Hip Hop is the genre that I feel compelled to address because it sits so closely to my heart. Watching the deterioration of this art form is an experience that has been very ugly and unlikable. It’s like being a mother and watching your baby go off the deep end. You and the child both know that they are capable of doing better yet they choose not to. It hurts to watch. All Hip Hop doesn’t have to be “fluff” or overly conscious. That is not my argument.  I simply just do not understand how you go from absolute freedom and true artistic expression to sell records to popularity tactics such as: mumbling, zero-lyricism, grunting, and not saying ANYTHING… You mean to tell me that this is what people prefer to hear today?

Today, there is no such thing as discretion, and respect is totally out of the window. I’ve loved Hip Hop ever since I was a little girl. I knew my love was official when I first saw Shock G from Digital Underground perform “Humpty Hump”. I wanted to be just like him because he was so cool.  He was really having honest fun in that crazy get-up that he was wearing.

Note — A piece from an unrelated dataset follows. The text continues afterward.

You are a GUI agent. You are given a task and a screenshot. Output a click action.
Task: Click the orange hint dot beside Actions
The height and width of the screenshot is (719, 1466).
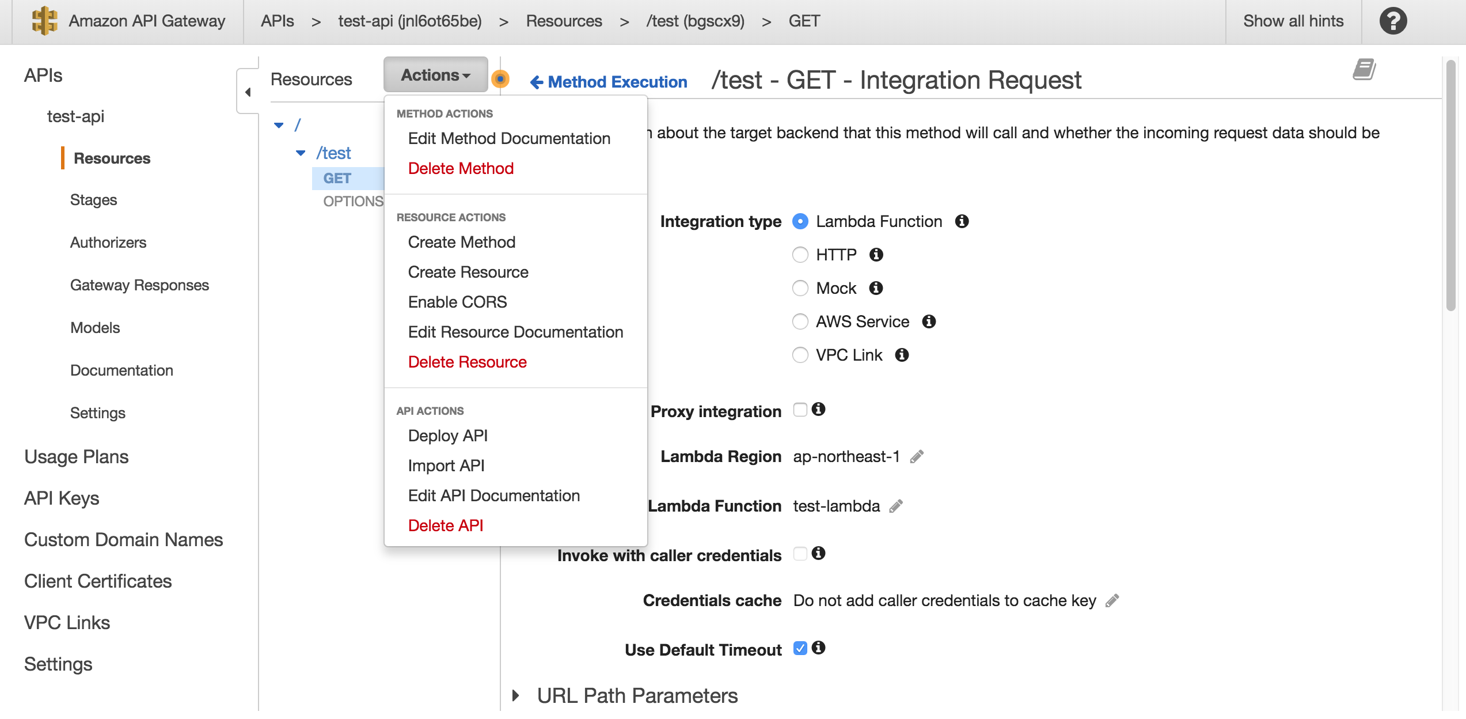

As I grew older, I knew that it would be Hip Hop and me forever when I was exposed to a lady’s perspective. Salt n Pepper and Queen Latifah were my idols.  It was because of those ladies that I knew I wanted to rap. I knew that a woman could compete in a male dominated sport and be just as good if not more impactful with the mic. There is just something about a raw feminine energy expressed in words over the right tunes. I couldn’t picture myself doing anything else in the world. True, Salt n Pepper were a bit racy but they were grown women, they handled themselves with class and respect. They never completely slutted-out to sell records.

As we approached the mid 90’s, more female artists began to come out and make that transition towards sex. The female rapper slowly began to  steer away from lyricism. I was fascinated by the way artists like MC Lyte and Queen Latifah carried themselves.

When Queen Latifah  wore her crown, I automatically respected her. Just seeing her display herself as a Hip Hop queen made me proud. Mind you, I felt like this and I was a little girl still green and innocent to life. When did we digress from this? When the Hip Hop sexual revolution hit, it was like, ” Okay… I see ya’…” Now it’s like, “Damn, I see ALLLLLLL of you…”  Teasing the imagination no longer exists anymore. I’m not saying that female artists should be passive and submissive, they weren’t in the 80’s and 90’s. However, they should be more respectful of themselves and the images that they portray.

Seeing how powerful that Hip Hop has become, society’s future heavily depends on it. If hip hop weren’t so powerful, it wouldn’t be the soundtrack to most television commercials and even Disney Channel movies.  Hip Hop was the genre that birthed classics like: U.N.I.T.Y, Ladies first, She Thang, and Poor Georgie. Since the corporations have gotten a hold of it, things have changed. I don’t like the state that we are in.